Fortunately, we pretty much agree on almost all parenting philosophies (which is a good thing, since we have little choice but to hash them out regularly), particularly the really "controversial" ones that seem to erupt into all-out holy war in online forums, the media and, occasionally, in real life, too.

You know the ones I mean - the topics that, unless you're really vocal and opinionated, you tend to avoid discussing publicly at all costs: sleeping arrangements (a.k.a. co-sleeping), circumcision, breastfeeding (or lack of it), and vaccinations, not to mention nursing in public, gender stereotyping, discipline and birth generally.

And trust me, there's more I've not listed (I've seen discussions about juice consumption and pacifiers devolve pretty quickly.)

When a baby arrives, along with the stacks of diapers and mounds of laundry comes a whole lot of choices which, depending on which roads you take, will be well received by those around you, or soundly denounced.

We've navigated these choices as a team, and I'm confident enough in those choices to feel willing to back them up when questioned - but, like most, I typically prefer not to delve too deeply into these debates anymore, having learned the hard way that, once made, such opinions rarely change very much.

Our different parenting choices become very deeply entrenched in our vision of ourselves. More often than not, when someone debates one of these topics they're seeking like-minded support as much, if not more, than open discussion that may inform or change their own stance.

Consequently, most of us put these topics into our own personal "don't discuss" files for fear of angering or upsetting others, or getting caught up in a debate we're not interested in having.

Which is why I don't often discuss the fact that my kids are both fully vaccinated and that I strongly believe in the value of immunization.

There, I said it. I'm a "vaxxer" and proudly - though usually quietly - so. (Shall I clear out my inbox now for a barrage of email cheering me on or calling me out?)

I can't lie: it wasn't a decision I took lightly or without reservation. In a world where Google has all-too-often replaced professional medical opinion, where concerns about the motivations of pharmaceutical companies are sometimes quite warranted, where misinformation can be spread as quickly and as successfully as valid scientific facts, deciding to vaccinate can be a challenging and emotion-fraught process.
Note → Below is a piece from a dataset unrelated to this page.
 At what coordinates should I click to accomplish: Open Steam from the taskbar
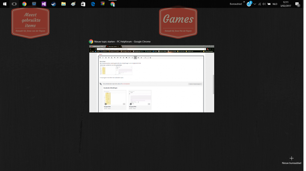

In the end, I did what I always do: relied on a combination of knowledge, research, the advice of those around me (including a supportive family doctor who is a big fan of providing medical advice without using guilt tactics) and plain old gut instinct.

Particularly compelling arguments came from an old high school friend who grew up to become a nurse working in desperate conditions in foreign countries.

There's nothing like seeing "harmless" vaccinepreventable diseases in action to make someone a champion - hearing some of her stories reminded me all too clearly that we in the Western world have forgotten what epidemics look like and how deadly certain diseases can be.

This internal debate came back to the fore recently when I brought my youngest daughter in for her 18-month shots - which I was surprised to discover now includes one less jab, thanks to a change in B.C.'s immunization schedule effective Jan. 1. (See www.immunizebc.ca for more information on these changes.)

Like most parents, it's not a task I enjoy, and now that we're through the infant vaccines, I'm relieved I don't have to think about it again for several more years.

It's not fun - but I believe deeply that it's the right thing to do. In parenting, there's plenty of moments that fall under the same dichotomy of unpleasant but necessary.

At the end of the day, I don't "judge" those who have made a different decision. I think I'm capable of disagreeing with someone, even vehemently, without consequently judging them.

I'll reserve my judgement for my husband's next shipment of overpriced heirloom seeds from the other side of the planet - you know, a really critical issue.